The shocking deaths highlight the plight of Indian migrants in the pandemic, during which millions lost their jobs and are struggling to return home under the country's lockdown.
The deaths occurred on special trains organised by the Indian government to help transport the stranded workers back home.
Local media aired footage of a two-year-old boy pulling at a cloth covering his dead mother, 35-year-old Arbina Khatoon, at Muzaffarpur railway station in the northeastern state of Bihar.
Local police said Khatoon died of illness, with Indian Railways sharing a letter from relatives attesting to her poor health.
But those who travelled with her claimed she died from a shortage of food and water during a long train journey from western Gujarat state some 1,800 kilometres (1,118 miles) away.
A four-year-old boy was also reported dead before reaching the same Muzaffarpur station. His father said that he "died due to poor facilities in special trains for migrant workers".
Local police told AFP the child died on the train due to illness.
The bodies of two other migrants who took a 1,480-kilometre train journey from Mumbai to Varanasi in the nation's north were pulled from the carriages on Wednesday.
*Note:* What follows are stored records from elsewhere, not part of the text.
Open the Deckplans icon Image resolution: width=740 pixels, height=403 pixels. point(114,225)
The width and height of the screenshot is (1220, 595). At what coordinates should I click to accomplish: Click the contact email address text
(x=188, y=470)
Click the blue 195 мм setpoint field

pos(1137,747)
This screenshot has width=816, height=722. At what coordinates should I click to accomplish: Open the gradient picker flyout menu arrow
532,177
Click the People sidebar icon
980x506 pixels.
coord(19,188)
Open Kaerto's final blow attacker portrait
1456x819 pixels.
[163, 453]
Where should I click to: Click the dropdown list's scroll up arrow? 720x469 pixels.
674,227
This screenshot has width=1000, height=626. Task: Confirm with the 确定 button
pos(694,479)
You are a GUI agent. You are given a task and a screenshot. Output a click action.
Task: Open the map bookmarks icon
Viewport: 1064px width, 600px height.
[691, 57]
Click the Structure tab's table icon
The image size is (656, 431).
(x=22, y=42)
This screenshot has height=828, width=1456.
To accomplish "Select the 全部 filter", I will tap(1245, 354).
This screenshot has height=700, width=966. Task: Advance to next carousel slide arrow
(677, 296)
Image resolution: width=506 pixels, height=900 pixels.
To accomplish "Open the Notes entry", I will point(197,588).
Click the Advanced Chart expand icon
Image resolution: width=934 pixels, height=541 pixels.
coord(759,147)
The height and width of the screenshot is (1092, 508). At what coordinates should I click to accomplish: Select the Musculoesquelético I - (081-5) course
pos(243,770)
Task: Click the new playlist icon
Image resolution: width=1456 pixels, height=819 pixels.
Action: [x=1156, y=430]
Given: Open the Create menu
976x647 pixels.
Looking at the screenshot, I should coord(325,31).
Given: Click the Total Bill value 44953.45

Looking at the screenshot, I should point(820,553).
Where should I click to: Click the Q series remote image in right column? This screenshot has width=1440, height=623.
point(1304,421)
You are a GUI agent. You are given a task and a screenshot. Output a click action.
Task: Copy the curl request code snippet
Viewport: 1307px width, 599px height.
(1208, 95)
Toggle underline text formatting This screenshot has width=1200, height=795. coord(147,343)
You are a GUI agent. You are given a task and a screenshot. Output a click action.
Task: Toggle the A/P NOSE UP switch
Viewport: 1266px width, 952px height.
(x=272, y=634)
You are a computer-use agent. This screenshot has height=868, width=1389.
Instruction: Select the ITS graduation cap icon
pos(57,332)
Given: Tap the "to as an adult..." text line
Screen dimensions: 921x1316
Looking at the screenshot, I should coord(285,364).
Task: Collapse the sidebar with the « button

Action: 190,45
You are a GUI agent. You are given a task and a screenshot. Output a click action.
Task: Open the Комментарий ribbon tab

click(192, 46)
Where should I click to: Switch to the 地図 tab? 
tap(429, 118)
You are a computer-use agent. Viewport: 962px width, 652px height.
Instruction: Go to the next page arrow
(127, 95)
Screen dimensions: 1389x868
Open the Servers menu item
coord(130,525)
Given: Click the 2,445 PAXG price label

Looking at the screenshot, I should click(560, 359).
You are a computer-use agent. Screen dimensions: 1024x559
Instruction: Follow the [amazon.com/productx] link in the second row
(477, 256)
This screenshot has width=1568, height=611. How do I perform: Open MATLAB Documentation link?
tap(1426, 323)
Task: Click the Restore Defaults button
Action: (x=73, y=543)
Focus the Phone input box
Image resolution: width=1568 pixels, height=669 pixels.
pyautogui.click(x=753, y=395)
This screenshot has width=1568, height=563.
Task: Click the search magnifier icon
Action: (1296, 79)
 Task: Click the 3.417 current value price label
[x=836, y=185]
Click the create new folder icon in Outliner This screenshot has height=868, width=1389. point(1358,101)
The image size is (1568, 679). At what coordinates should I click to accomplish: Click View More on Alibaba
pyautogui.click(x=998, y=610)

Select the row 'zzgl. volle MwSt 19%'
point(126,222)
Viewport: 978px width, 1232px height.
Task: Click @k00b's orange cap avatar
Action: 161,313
Police said the men, aged 30 and 63, suffered from existing ailments.
The Press Trust of India (PTI) reported an additional five other migrant workers had died on train journeys between Monday and Wednesday.
Indian Railways said on Twitter that "no such deaths due to hunger have been reported".
"In most of these cases, it is found that those who died are old, sick people and patients with chronic diseases, who had actually gone to big cities for medical treatment," an India Railways spokesperson told PTI.
Millions of India's poor including migrant workers have been badly hit by the strict lockdown, with many in cities losing their jobs, going hungry and struggling to return to their home villages.
Some have walked or cycled long distances home in harsh summer heat, with dozens dying from exhaustion or accidents.
Critics say the special trains have been delayed, leaving migrants waiting or in trains in scorching hot weather for days, and that there had been a shortage of food and water on the journeys, charges that Indian Railways and the government deny.